Given records.

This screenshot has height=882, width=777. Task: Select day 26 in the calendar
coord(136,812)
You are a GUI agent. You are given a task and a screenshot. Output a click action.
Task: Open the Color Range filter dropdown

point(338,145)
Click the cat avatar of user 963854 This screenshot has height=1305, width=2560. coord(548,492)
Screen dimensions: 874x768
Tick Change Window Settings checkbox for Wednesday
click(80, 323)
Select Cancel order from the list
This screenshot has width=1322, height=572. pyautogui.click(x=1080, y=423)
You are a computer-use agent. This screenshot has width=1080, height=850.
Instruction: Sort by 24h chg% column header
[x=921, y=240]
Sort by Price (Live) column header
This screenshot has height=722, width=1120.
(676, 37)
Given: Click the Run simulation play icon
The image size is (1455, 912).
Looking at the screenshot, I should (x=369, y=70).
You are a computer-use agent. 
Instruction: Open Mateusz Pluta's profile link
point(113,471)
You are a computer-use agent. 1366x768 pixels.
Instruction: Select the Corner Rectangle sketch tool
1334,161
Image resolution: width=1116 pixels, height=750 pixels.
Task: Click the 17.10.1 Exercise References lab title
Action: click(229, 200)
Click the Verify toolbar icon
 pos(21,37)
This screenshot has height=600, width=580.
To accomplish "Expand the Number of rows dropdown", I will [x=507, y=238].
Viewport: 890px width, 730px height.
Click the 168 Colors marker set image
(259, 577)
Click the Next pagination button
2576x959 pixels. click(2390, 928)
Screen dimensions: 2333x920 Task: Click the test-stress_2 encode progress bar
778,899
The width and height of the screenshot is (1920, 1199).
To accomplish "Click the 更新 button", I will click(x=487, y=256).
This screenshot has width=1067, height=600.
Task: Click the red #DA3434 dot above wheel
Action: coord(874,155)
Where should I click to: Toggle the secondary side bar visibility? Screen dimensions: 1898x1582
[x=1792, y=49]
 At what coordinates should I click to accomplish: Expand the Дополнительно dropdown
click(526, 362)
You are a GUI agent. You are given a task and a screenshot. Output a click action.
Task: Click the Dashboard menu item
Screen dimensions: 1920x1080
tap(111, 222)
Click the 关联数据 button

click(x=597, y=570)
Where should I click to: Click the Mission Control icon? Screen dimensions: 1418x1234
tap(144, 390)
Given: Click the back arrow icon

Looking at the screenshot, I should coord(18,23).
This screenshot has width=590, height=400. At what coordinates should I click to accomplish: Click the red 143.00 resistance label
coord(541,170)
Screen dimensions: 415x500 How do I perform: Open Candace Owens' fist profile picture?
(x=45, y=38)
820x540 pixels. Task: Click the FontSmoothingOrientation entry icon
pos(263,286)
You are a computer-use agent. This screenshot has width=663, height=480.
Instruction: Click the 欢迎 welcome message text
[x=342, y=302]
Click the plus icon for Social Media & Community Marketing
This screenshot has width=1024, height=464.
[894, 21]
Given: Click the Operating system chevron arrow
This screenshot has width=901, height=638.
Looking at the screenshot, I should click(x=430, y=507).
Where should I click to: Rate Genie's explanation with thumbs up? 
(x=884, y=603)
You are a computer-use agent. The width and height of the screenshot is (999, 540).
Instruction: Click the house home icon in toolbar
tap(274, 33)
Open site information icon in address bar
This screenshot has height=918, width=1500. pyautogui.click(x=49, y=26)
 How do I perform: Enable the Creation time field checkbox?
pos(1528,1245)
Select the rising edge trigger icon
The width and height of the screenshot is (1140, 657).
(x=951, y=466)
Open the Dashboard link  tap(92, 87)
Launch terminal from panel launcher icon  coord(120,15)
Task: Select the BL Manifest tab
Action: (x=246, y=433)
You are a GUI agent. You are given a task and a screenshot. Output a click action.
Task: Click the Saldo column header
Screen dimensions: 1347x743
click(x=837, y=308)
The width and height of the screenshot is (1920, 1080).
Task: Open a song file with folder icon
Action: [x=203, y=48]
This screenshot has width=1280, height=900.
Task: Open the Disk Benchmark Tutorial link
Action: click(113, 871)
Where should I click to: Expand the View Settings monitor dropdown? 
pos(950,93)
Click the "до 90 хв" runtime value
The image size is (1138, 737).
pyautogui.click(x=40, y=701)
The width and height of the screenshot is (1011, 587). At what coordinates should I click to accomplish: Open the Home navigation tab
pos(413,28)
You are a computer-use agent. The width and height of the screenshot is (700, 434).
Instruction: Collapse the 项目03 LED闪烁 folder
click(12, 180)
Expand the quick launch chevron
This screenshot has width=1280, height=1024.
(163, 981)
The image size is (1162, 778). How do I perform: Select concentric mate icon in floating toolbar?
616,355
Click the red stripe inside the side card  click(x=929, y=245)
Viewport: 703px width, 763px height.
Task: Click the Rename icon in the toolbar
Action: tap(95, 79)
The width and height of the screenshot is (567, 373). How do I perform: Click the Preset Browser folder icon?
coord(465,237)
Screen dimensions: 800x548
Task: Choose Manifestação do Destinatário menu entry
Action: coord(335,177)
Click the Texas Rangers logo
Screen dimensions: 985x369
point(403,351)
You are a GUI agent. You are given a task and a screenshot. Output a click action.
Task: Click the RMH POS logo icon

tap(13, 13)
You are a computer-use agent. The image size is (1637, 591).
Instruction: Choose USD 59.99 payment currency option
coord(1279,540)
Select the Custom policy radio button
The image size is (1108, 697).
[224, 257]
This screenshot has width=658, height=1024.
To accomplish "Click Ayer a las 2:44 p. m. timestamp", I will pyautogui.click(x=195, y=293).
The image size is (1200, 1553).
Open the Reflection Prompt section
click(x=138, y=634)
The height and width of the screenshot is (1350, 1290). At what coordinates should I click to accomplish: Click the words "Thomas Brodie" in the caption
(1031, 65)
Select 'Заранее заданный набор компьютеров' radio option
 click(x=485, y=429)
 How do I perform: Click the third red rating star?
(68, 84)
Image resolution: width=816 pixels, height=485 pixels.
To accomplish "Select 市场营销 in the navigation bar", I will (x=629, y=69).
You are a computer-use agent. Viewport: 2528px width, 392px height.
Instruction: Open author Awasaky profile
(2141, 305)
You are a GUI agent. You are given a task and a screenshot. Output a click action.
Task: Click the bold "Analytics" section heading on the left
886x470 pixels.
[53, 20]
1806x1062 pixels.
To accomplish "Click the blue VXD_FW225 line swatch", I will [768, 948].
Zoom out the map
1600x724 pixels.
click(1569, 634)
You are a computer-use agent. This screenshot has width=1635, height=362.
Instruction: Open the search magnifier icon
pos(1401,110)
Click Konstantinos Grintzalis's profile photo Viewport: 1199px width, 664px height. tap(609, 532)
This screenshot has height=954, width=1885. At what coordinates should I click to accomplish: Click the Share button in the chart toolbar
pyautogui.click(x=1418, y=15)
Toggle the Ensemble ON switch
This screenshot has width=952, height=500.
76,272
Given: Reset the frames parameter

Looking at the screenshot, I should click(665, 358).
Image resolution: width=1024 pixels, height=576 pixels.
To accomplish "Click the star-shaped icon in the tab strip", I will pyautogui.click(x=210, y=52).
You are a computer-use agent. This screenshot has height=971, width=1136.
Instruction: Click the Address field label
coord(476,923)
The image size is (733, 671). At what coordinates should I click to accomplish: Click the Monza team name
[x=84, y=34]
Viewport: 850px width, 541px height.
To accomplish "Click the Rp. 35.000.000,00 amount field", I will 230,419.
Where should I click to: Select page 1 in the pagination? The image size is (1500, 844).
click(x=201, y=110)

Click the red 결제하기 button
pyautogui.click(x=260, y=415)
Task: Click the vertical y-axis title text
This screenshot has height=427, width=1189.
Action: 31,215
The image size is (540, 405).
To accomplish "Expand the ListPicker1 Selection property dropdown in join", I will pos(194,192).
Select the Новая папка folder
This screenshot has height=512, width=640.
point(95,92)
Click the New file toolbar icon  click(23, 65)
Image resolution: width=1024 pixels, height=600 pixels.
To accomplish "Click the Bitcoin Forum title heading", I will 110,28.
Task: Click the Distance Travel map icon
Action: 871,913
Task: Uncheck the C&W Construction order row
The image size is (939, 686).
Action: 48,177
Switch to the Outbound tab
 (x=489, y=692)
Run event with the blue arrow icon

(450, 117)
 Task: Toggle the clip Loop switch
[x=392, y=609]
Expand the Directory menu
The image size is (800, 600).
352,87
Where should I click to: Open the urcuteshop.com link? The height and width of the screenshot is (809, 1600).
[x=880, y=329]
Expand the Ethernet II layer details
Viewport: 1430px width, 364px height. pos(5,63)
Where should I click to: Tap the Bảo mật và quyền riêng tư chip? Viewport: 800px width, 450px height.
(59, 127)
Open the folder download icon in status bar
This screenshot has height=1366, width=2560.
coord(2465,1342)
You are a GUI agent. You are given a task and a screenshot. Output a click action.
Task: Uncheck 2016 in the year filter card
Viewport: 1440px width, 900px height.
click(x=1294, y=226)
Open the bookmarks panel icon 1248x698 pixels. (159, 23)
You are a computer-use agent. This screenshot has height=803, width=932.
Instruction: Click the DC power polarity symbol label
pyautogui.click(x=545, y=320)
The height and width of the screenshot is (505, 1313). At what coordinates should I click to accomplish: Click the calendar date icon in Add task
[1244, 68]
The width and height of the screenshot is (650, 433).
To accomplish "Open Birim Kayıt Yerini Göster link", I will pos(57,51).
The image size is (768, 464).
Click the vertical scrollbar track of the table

Directive. Take the lines starting with the one that contains "has width=1635, height=362." and going on through the one that contains "Action: 871,913", and change every "Image resolution" in them to "Screen resolution", leaving everything else unchanged. Give back only those lines.

Answer to the problem.
You are a computer-use agent. This screenshot has width=1635, height=362.
Instruction: Open the search magnifier icon
pos(1401,110)
Click Konstantinos Grintzalis's profile photo Viewport: 1199px width, 664px height. tap(609, 532)
This screenshot has height=954, width=1885. At what coordinates should I click to accomplish: Click the Share button in the chart toolbar
pyautogui.click(x=1418, y=15)
Toggle the Ensemble ON switch
This screenshot has width=952, height=500.
76,272
Given: Reset the frames parameter

Looking at the screenshot, I should click(665, 358).
Screen resolution: width=1024 pixels, height=576 pixels.
To accomplish "Click the star-shaped icon in the tab strip", I will pyautogui.click(x=210, y=52).
You are a computer-use agent. This screenshot has height=971, width=1136.
Instruction: Click the Address field label
coord(476,923)
The image size is (733, 671). At what coordinates should I click to accomplish: Click the Monza team name
[x=84, y=34]
Viewport: 850px width, 541px height.
To accomplish "Click the Rp. 35.000.000,00 amount field", I will 230,419.
Where should I click to: Select page 1 in the pagination? The image size is (1500, 844).
click(x=201, y=110)

Click the red 결제하기 button
pyautogui.click(x=260, y=415)
Task: Click the vertical y-axis title text
This screenshot has height=427, width=1189.
Action: 31,215
The image size is (540, 405).
To accomplish "Expand the ListPicker1 Selection property dropdown in join", I will pos(194,192).
Select the Новая папка folder
This screenshot has height=512, width=640.
point(95,92)
Click the New file toolbar icon  click(23, 65)
Screen resolution: width=1024 pixels, height=600 pixels.
To accomplish "Click the Bitcoin Forum title heading", I will 110,28.
Task: Click the Distance Travel map icon
Action: 871,913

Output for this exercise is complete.